I listed all the items that I bought on impulse including cheap Brand jsks and accessories from Japanese auction sites.  They were beautiful in their own right but purchased just because they were "under $30".  At my lowest point, I felt confident enough to buy my dream dress. By the listed measurements, I would fit into it, but it wasn't until it arrived and tried on that I realized, it would never work.

An empty closet later and a Paypal balance that looked eerily similar to my winnings from a penny slot machine in Las Vegas, I re-evalulated my Lolita life. Having my dream dress not work out was a slap in the face that I needed. Along with having the wrong motives to purchase items, I was also comparing myself to others. I was looking at the ideal Lolita wardrobe that I thought would be successful and rewarding without any emotion.

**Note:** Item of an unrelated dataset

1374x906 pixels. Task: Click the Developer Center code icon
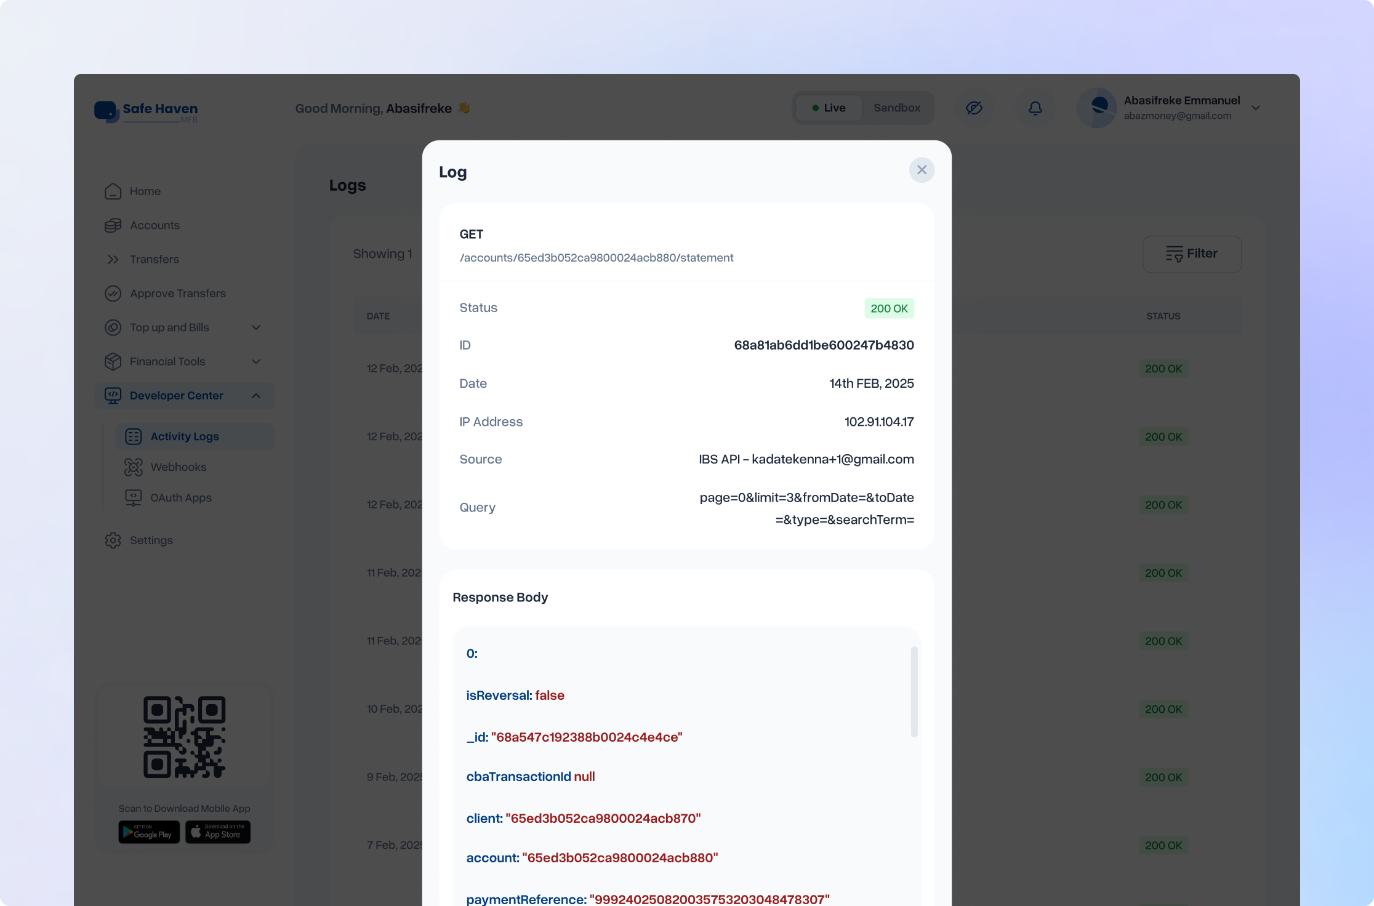tap(113, 396)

So I took that Paypal balance, paid off some bills, and went after what I wanted. I went in with the attitude that I can be any Lolita that I want to be. The hell what anyone else thinks! I know the style well enough to achieve a lovely coordinate no matter the style or Brand. Once I purchased dresses that I were flattering on me and fit the esthetic that I wanted - I felt so happy and content,

Now I have a wardrobe that finally has the foundation to grow with me. I have dresses that I can keep  and enjoy for years to come. I have the power curate a wardrobe that is exactly what I want. 
There's no greater satisfaction than that.

So readers, have you experienced such a road block in your Lolita journey and if so, how did you move passed it?